La mode n’a pas de prix

Le Regard de la semaine est signé Théophanie Le Dez

Le7.info

Le7.info

A la table d’un café, deux jeunes filles discutent. À côté d’elles, des sacs Zara et H&M. Elles parlent de leurs derniers achats, et de ceux qu’elles envisagent de faire à l’avenir. Sur les réseaux sociaux, d’autres affichent leurs emplettes de la semaine sur Shein ou Bershka. Acheter, jeter, racheter à nouveau pour « être à la mode », se plier aux tendances.

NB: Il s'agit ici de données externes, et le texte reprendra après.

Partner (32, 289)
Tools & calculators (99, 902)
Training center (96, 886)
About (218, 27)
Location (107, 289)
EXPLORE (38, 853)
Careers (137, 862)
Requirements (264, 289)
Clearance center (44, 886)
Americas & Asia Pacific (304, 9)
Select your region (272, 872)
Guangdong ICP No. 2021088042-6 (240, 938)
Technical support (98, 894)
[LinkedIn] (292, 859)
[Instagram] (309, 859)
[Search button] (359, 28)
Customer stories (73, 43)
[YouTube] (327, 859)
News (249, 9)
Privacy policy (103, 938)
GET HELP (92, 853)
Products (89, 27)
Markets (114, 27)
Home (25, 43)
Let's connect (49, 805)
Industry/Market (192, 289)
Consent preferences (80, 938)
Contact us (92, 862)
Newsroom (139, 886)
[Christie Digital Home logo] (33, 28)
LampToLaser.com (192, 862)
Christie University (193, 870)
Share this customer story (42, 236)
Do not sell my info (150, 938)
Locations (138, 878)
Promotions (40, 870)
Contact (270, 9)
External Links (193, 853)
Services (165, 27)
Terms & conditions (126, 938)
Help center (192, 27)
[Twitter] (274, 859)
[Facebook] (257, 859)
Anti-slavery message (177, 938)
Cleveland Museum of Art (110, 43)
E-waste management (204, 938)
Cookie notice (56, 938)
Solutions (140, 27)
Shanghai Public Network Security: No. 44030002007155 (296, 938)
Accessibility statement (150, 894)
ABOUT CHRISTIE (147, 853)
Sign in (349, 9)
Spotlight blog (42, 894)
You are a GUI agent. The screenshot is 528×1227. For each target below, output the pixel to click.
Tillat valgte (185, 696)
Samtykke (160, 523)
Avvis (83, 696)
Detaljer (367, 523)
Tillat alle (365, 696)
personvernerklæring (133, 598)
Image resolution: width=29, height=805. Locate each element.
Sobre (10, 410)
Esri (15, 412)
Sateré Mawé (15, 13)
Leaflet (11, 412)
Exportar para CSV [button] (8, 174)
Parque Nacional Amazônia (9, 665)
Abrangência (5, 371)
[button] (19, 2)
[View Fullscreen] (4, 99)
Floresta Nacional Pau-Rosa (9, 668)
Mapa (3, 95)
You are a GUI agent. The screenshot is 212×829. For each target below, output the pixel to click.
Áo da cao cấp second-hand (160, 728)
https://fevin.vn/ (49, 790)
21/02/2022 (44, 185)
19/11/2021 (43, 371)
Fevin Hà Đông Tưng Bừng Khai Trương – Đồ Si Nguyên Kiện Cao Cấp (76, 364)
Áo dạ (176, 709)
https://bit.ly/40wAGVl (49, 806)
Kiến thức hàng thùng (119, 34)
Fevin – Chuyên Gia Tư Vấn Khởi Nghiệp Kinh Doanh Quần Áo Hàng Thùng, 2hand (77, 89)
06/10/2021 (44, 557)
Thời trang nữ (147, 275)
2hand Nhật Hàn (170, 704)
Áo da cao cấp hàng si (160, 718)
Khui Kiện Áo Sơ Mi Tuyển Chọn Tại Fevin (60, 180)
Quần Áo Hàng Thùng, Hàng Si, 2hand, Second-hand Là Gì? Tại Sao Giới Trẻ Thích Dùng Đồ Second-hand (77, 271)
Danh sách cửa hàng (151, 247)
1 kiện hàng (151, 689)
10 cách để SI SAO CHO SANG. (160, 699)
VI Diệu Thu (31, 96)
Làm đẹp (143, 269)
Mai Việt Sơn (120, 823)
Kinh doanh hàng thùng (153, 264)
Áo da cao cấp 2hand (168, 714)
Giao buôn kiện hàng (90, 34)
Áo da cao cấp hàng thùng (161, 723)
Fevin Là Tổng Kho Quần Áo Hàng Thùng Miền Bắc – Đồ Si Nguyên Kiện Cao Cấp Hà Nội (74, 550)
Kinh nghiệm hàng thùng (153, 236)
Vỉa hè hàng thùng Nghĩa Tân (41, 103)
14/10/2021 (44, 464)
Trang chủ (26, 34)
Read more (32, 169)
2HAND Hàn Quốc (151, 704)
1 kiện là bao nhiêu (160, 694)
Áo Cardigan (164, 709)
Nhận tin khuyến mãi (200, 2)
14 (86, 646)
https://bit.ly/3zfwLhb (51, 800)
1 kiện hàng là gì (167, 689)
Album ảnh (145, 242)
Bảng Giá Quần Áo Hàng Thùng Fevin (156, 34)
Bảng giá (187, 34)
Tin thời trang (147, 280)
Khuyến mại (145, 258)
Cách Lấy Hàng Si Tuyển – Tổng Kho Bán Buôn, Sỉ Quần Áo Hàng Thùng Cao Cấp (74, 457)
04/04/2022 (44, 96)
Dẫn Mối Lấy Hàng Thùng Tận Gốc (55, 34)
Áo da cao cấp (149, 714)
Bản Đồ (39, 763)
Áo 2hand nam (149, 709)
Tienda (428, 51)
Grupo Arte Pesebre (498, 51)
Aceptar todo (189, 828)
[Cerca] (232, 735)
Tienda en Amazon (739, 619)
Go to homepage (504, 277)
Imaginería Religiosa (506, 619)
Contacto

Si l’on en croit Montesquieu, ce n’est pas un phénomène nouveau : dans ses Lettres persanes, il écrivait déjà : 
« Je trouve les caprices de la mode, chez les Français, étonnants. Ils ont oublié comment ils étaient habillés cet été ; ils ignorent encore plus comment ils le seront cet hiver. » 
(Lettre XCIX) Aujourd’hui, on appelle ça la surconsommation, la mode jetable, la 
« fast-fashion ».

Ce n’est pas tant l’idée de changement qui dérange, mais plutôt ce que cela implique. Face à une demande toujours croissante (en quantité, en rapidité et à moindre coût), l’industrie textile a dû renouveler ses méthodes. Par renouveler, on comprend 
« délocaliser » : pour un t-shirt à 4€, il faut une main-d’œuvre sous-payée et exploitée. Législation du travail oblige en France, les pays d’Asie du Sud-Est offrent une plus grande liberté et sont donc privilégiés : au Bangladesh, un employé gagne 
0,32 dollar de l’heure (le plus faible taux horaire du monde selon l’UNECE) pour une journée de douze heures. Parmi ces ouvriers, 80% sont des femmes -victimes de pratiques abusives selon un rapport d’Human Rights Watch- et 50% sont des enfants issus des bidonvilles de Dacca, privés de leur enfance et d’une éducation. Sans protection sociale, ils sont voués à des conditions de travail horribles, dans des usines délabrées. Inutile de rappeler le massacre de l’effondrement de la Rana Plaza (usine textile à Dacca) qui fit plus de mille morts en 2013... Oxfam alerte : les conséquences de la fast-fashion ne sont pas qu’humaines, elles sont aussi environnementales. L’industrie textile rejette 1,2 milliard de tonnes de CO2 par an, est le troisième secteur le plus consommateur d’eau au monde, et nécessite des matières premières polluantes (polyester, teintures).

UNECE : 
Commission économique pour l’Europe des Nations unies.


CV express
Native de Poitiers, je suis aujourd’hui étudiante en lettres-sciences politiques. Ayant fait un stage à la rédaction du 7, je suis plus qu’heureuse d’apporter ma pierre à l’édifice et d’évoluer dans le journalisme. J’espère vous faire voyager avec moi, notamment lors de mon Erasmus au Canada. 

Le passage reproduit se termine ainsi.